#### Instructions
a - According to the page on scraping Google career webpages, which driver do Firefox users need?
b - Quote the records word for word, starting at the line that contains "Click the X" and ending at the line that contains "At what coordinates". Omit the pictures.

# Scraping Google Career Webpages

## Prerequisites
* selenium
* one of the following (depending on which browser you're using)
  * firefox: [geckodriver](https://github.com/mozilla/geckodriver/releases/)
  * chrome/chromium: [chromedriver](http://chromedriver.chromium.org/)
  
## Useful Tutorials
* https://huilansame.github.io/huilansame.github.io/archivers/sleep-implicitlywait-wait
* https://wangxin1248.github.io/python/2018/09/python3-spider-8.html

In [1]:
class GoogleJob:
    """ Wraps job title, location, minimum/preferred qualifications and responsibilities """
    def __init__(self, title, location, minimum_qual, preferred_qual, responsibilities):
        self.title = title
        self.location = location
        self.minimum_qual = minimum_qual
        self.preferred_qual = preferred_qual
        self.responsibilities = responsibilities
        
    def __repr__(self):
        return '{} @ {}'.format(self.title, self.location)

## 1. Scraping a single page into a GoogleJob object
Use `scrape_job()` provided below on single job with its url.

Example target: https://careers.google.com/jobs/results/6163626811654144-front-end-software-engineer/?company=Google&company=YouTube&employment_type=FULL_TIME&hl=en_US&jlo=en_US&q=software&sort_by=relevance

In [2]:
from selenium.webdriver import Firefox
from selenium.webdriver.common.by import By
from selenium.webdriver.common.keys import Keys
from selenium.webdriver.firefox.options import Options
from selenium.webdriver.support.wait import WebDriverWait
from selenium.webdriver.support import expected_conditions as ec
import selenium.webdriver.support.ui as ui

import pandas
import time
import csv

In [3]:
def _extract(class_name: str):
    """ Extracts the specified element by class name 
    :return: readable text in the element.
    """
    return driver.find_element_by_class_name(class_name).text

In [4]:
def scrape_job(url: str, wait: WebDriverWait):
    """ Scrape the job info from the specified Url. A broswer driver MUST be initialized beforehand.
    :param url: the url of a detailed google job page.
    :param wait: contains timeout.
    :return: a GoogleJob object.
    """
    driver.get(url)
    
    # Wait until all required elements are generated.
    wait.until(ec.presence_of_element_located((By.CLASS_NAME, 'gc-card__title')))
    wait.until(ec.presence_of_element_located((By.CLASS_NAME, 'gc-job-tags__location')))
    wait.until(ec.presence_of_element_located((By.CLASS_NAME, 'gc-job-qualifications')))
    wait.until(ec.presence_of_element_located((By.CLASS_NAME, 'gc-job-detail__section--responsibilities')))
    
    # Extract job information.
    title = _extract('gc-card__title')
    location = _extract('gc-job-tags__location')

#### Given information
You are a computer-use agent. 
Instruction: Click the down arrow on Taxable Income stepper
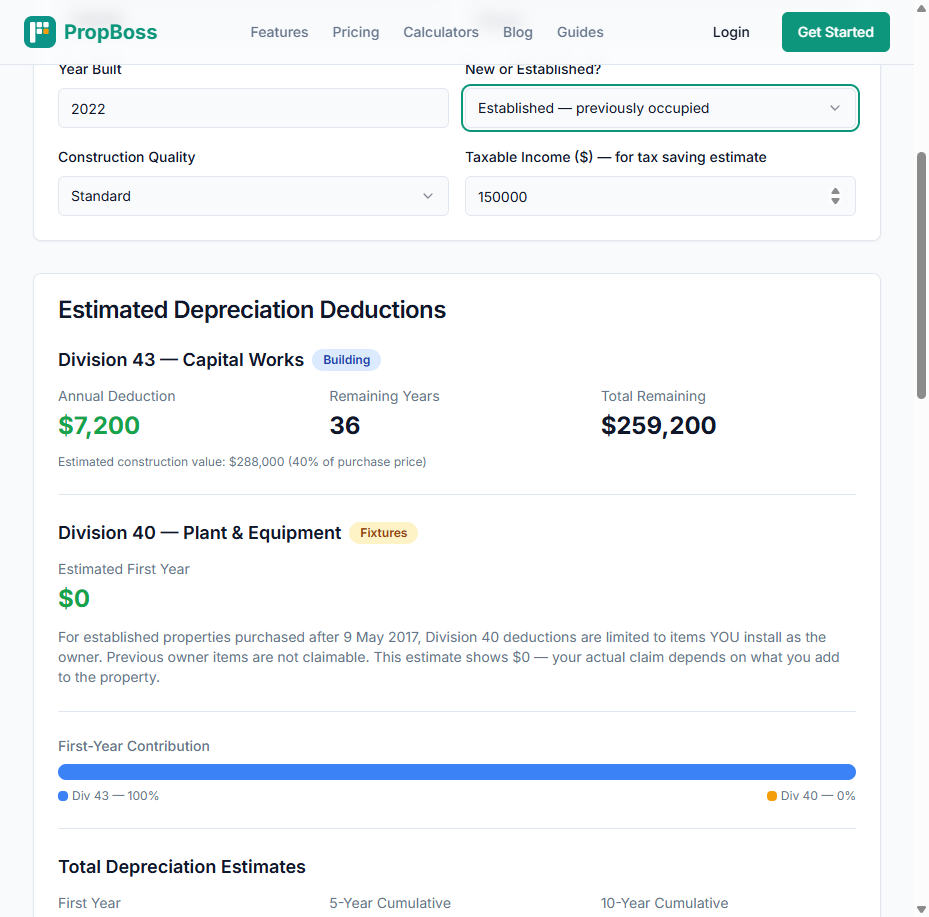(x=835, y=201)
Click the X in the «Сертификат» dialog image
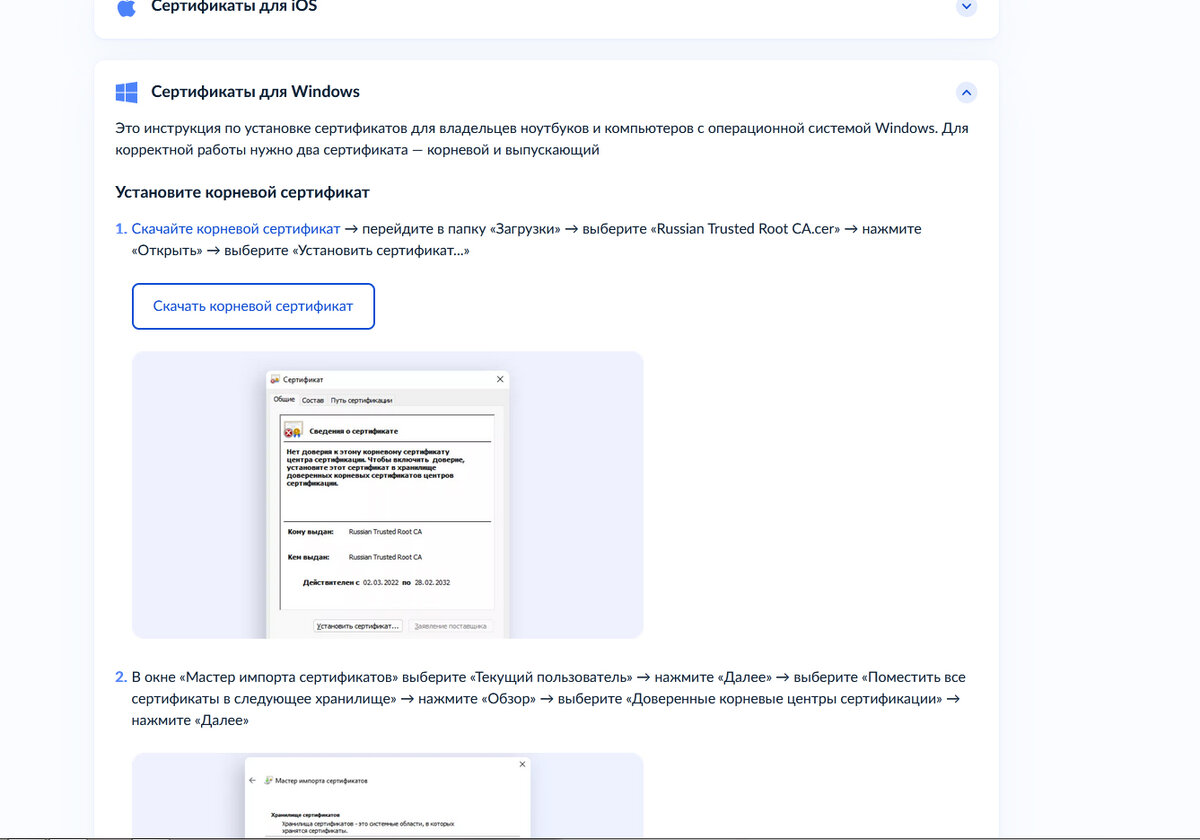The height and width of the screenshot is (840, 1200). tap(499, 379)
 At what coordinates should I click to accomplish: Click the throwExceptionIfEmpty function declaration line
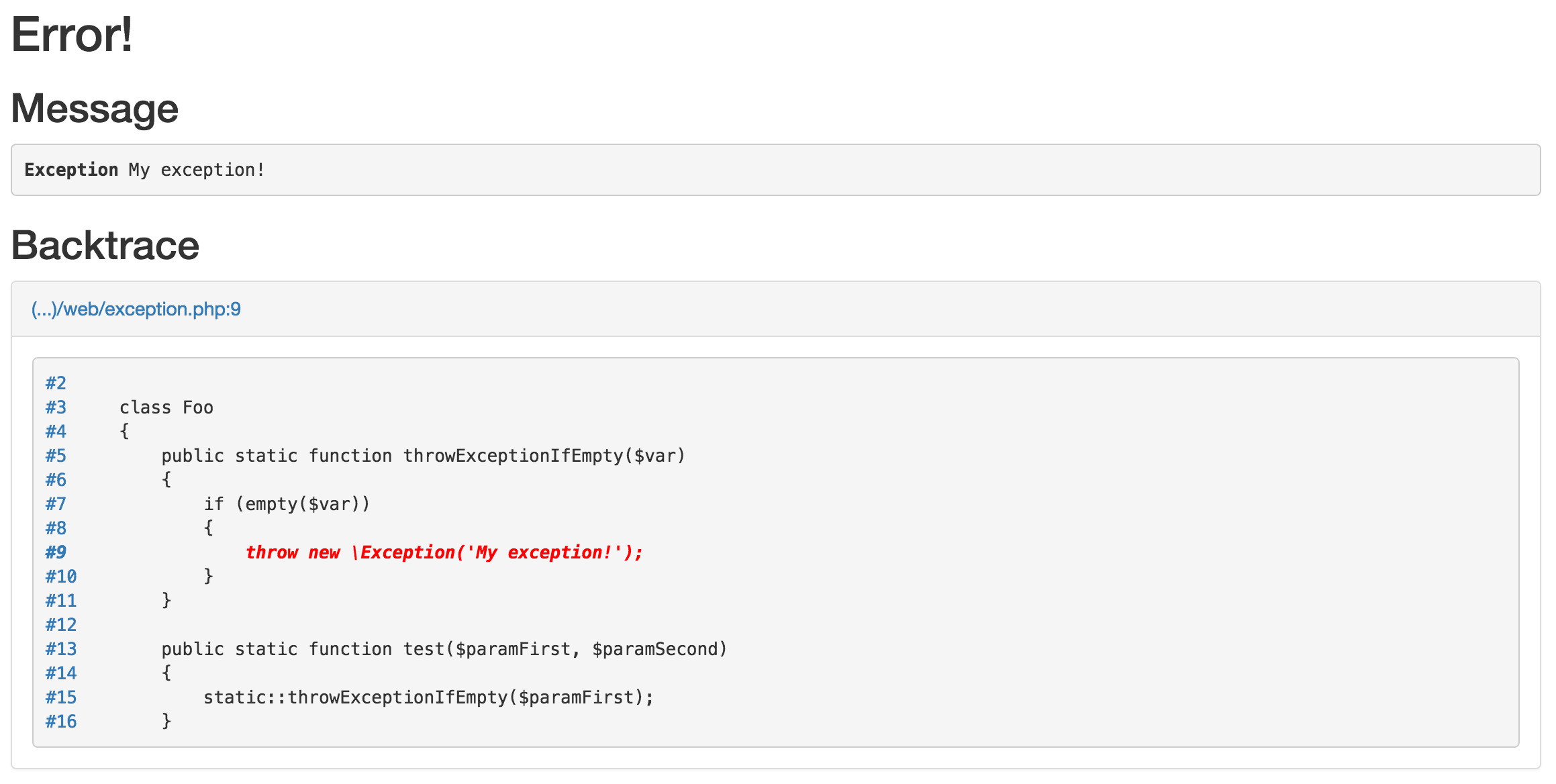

--

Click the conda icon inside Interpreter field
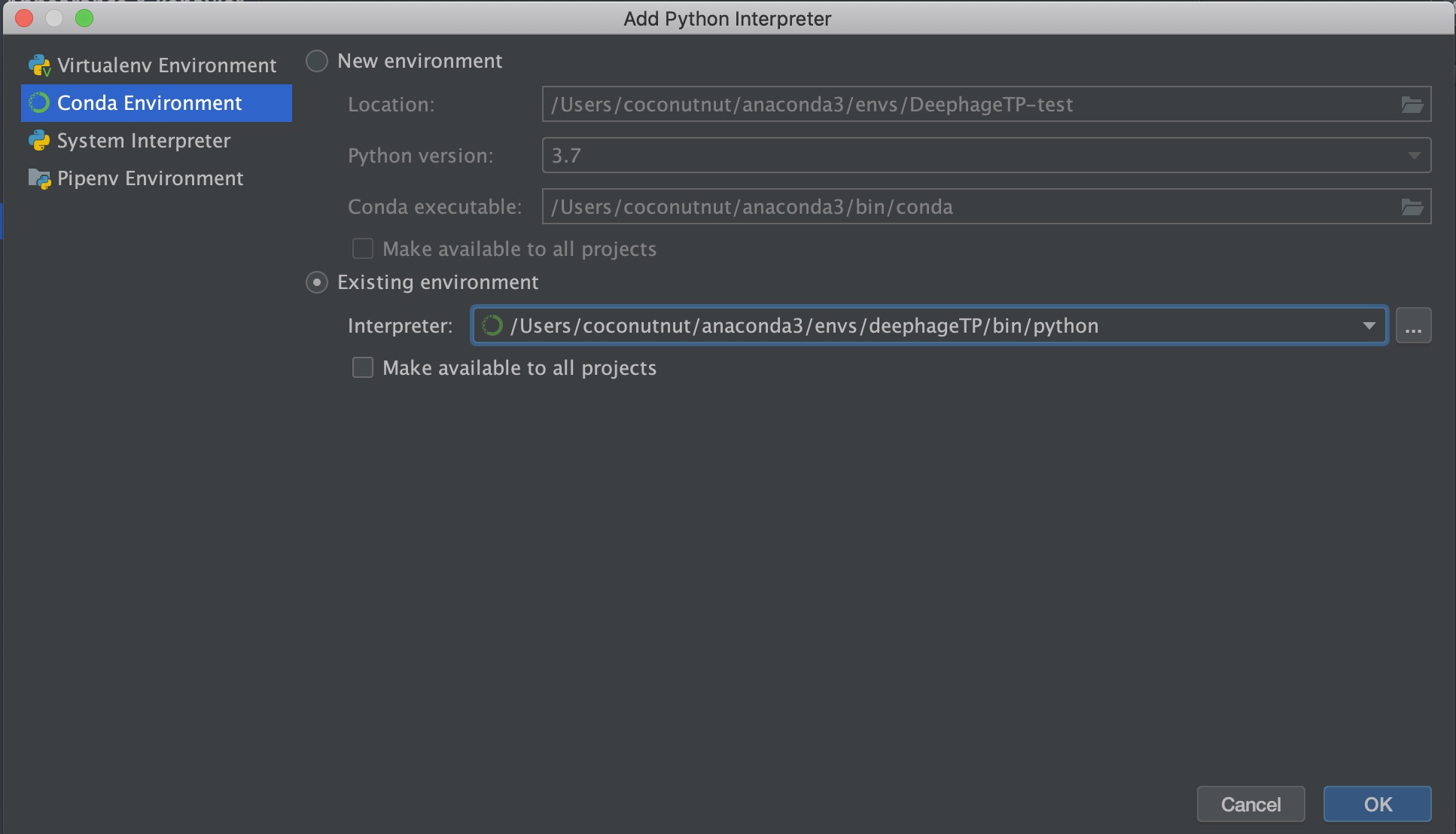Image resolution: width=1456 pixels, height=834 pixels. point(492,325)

#### The answers
a - geckodriver

b -
Click the X in the «Сертификат» dialog image
The height and width of the screenshot is (840, 1200). tap(499, 379)
 At what coordinates should I click to accomplish: Click the throwExceptionIfEmpty function declaration line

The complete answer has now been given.